I love her dearly, and I love her son, however, I don't love the way she treats him. In my observations, she has no ability to say no and actually stick to it. When I say no to him, he respects it. When she says no, he quickly resorts to the crying tactic, and this almost always works. He's a smart kid, so he usually goes into crying mode at the first desire to have something because it works so well.

He rarely will eat what is cooked and she routinely makes a backup meal for him. I'm of the school that a meal given to you is The Meal, and the next meal is breakfast. Your choice. She does not agree. It's not just meals. I often witness him controlling the day's agenda. Or, will he grow up and not take no for an answer from his girlfriend?

She has talked about moving in together, but I know my sanity would quickly erode. The five of us all get along marvelously; I just have this one problem. When she says no and I get onboard with that, then she says yes, I feel jerked around.
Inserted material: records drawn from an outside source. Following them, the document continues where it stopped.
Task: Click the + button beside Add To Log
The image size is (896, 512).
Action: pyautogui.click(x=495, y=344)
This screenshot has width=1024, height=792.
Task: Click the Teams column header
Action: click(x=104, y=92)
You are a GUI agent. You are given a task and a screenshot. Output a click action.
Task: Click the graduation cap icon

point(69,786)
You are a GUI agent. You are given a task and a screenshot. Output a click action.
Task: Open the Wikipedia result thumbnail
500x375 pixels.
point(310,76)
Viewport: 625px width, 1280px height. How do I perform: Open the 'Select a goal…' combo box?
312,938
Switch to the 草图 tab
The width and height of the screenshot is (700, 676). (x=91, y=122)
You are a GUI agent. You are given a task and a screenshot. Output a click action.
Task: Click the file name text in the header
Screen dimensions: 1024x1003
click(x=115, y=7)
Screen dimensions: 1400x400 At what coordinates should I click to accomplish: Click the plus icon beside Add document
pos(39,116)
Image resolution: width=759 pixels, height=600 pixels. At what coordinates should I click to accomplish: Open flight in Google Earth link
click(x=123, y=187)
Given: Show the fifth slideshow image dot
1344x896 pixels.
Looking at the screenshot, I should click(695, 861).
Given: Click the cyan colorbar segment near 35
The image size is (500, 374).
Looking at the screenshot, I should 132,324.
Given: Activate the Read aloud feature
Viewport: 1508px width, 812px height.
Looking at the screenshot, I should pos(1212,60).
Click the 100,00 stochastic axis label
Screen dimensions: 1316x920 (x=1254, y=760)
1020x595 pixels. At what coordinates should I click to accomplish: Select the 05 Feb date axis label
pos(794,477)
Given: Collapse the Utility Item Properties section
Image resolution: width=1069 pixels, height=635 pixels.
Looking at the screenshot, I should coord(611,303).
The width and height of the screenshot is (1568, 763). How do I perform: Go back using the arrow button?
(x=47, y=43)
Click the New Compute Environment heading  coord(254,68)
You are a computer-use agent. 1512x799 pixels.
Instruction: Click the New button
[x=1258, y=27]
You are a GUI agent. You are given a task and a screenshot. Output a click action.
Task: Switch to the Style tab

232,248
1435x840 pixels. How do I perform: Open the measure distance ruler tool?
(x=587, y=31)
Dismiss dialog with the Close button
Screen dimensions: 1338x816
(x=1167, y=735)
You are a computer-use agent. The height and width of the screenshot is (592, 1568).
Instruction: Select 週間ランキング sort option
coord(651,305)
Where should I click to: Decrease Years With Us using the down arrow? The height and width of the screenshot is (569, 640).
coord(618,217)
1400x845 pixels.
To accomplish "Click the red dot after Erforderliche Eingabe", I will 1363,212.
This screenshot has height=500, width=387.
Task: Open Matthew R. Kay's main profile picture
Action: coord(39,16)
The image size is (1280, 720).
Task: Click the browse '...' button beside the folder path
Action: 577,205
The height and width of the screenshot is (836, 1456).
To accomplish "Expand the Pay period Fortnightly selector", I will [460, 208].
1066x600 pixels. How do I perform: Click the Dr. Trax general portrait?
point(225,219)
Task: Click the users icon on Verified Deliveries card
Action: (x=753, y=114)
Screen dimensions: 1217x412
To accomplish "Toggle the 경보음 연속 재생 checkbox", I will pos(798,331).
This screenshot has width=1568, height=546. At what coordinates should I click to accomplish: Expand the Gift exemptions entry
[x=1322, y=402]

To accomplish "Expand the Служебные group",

I also worry how my kids will react to this situation. Do you have any suggestions for how I can cope with this? I don't think I can plan a future with them unless it changes.

Answer: You think wisely - no future, at least not in the same household, unless you can reconcile your two approaches to child-rearing, which I'll get to in a second.

First, I need to dispense with something that has nagged at me about this question.

Nine months, and she's talking about moving in together? And she has a 5-year-old to guide, nurture, and protect?

I don't care how wonderful you are, that's too soon. She doesn't know you well enough to be sure she isn't setting her boy up for (more?) domestic chaos.

Pair that with her spinelessness in the face of her child's tears, when it's possible even my dog knows that being mushy about saying no makes for a spoiled and unhappy child, and it starts to look like something bigger than "just ... this one problem" - unless the one problem is your girlfriend's unwillingness or inability to resist immediate gratification.

If that's true, and, conveniently, even if it's not, the most useful thing you can do here is keep living in your separate households and get to know each other better, and more patiently.

Then, if that period of patience speaks well of both of your characters, enough to make a permanent commitment seem viable, then talk through, again, any remaining differences on parenting. Should you emerge from these conversations with unresolved differences, then it's time to turn pro: Either attend a reputable parenting seminar or class, or enlist the help of a good family therapist, together - thus introducing a neutral authority.

That way, your conversations won't be about each of you trying to bring the other to your side, but instead about establishing a third, responsible "side" where both of your families can meet.